Wallace estimates that if only 475 new children – around 10 percent of those who rely on OCFS kinship services – entered foster care, this could cost the state between $7 million and $23 million, depending on the type of foster care they receive. Even the smaller amount would be a major increase over the current cost of kinship services.

On the other hand, kinship programs could end up with more funding if the commissioner decides they’re worth bolstering. Wallace says that the Navigator program, for one, has been guaranteed continued funding, which he takes as a good sign.

An official at OCFS deferred questions about funding to the state’s Division of the Budget. Jeffrey Gordon, a budget spokesman, says the state will continue to fund foster care prevention services – in one form or another – albeit at half the funding level of this year.

Money just one concern

For most kin caregivers, money woes aren’t their only concern. Trips to doctors’ offices and parent-teacher meetings, visits from case workers and absentee parents all can prove thorny for caregivers with limited resources and legal rights.

Deciding whether or not to apply for custody of the children can be especially daunting. The process is often lengthy and upsetting for both the children and the caregivers. Even if the relatives are awarded some rights, biological parents often retain others. And in court battles, caregivers are often pitted against their own adult children.

“The relationship is already strained because you’re raising your grandchildren,” said Giovana Montalvo-Baer, director of the city’s Grandparent Resource Center. “So imagine having to go to court to formalize everything.”

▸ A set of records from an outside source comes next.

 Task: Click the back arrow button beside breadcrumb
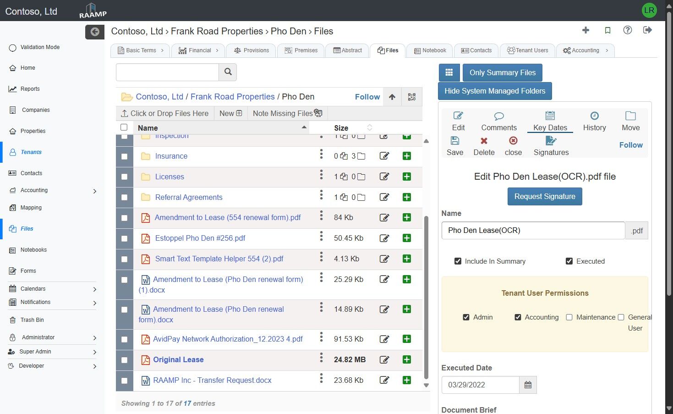[95, 32]
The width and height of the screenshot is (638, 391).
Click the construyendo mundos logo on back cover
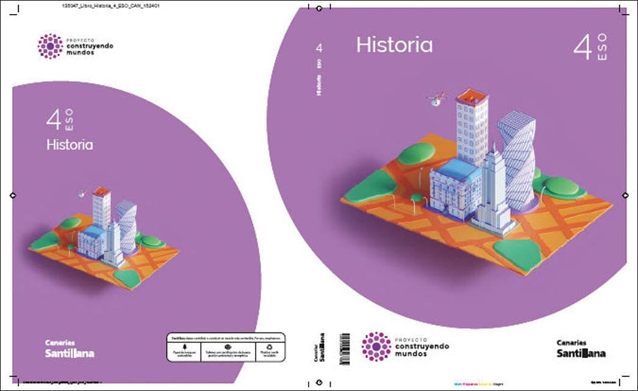pyautogui.click(x=75, y=46)
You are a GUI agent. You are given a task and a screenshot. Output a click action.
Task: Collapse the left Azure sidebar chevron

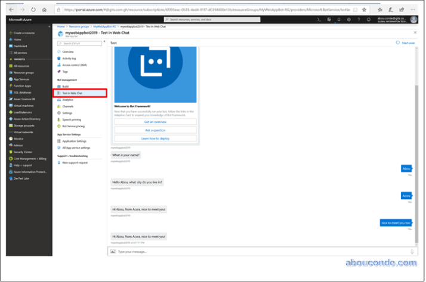[x=49, y=26]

Patricia Bell, who raises her grandson Rasheen, won custody of him several years ago. The court fight against the boy’s mother – who was her son’s girlfriend – was agonizing for Bell. But she persisted, she said, because Rasheen told her time and again, “Grandma, don’t give up.”

Hard to keep up

One person who’s likely to feel the sting of any cuts to kinship services is Barbara Ensley, who raises her great-nephew Malik by herself in Crown Heights, Brooklyn.

Ensley, 69, has cared for Malik, 14, since his mother abandoned him when he was still an infant, and his father – Ensley’s nephew – was doing drugs and living in and out of homeless shelters.

Soon after taking him in, Ensley realized she couldn’t work full time in Manhattan and raise Malik by herself in Brooklyn. So she quit her well-paying job at a financial firm and began to live off of her savings.

“Doing it alone is painful,” Ensley says at a weekly meeting for grandparent caregivers at the Institute for Community Living, a city-contracted non-profit. Because the organization doesn’t receive state funds, it isn’t expecting budget cuts this year.

Her savings spent, Ensley now relies on Social Security checks – about $1,000 a month – along with food stamps and a modest federal grant for needy children. The current state kinship programs can refer caregivers like Ensley to other entitlement programs, as well as to services like daycare and housing help.

In their small apartment, Malik bunks in the single bedroom. Ensley sleeps on a cot in the living room. “The cost of living goes up,” Ensley says, “yet the income doesn’t.”

Some days, Ensley can be seen rattling down the uneven streets of Crown Heights on a kick scooter, while Malik speeds ahead on his skateboard. Depending on the outcome of budget negotiations over the next few months, it could become even harder for caregivers like Ensley to keep up.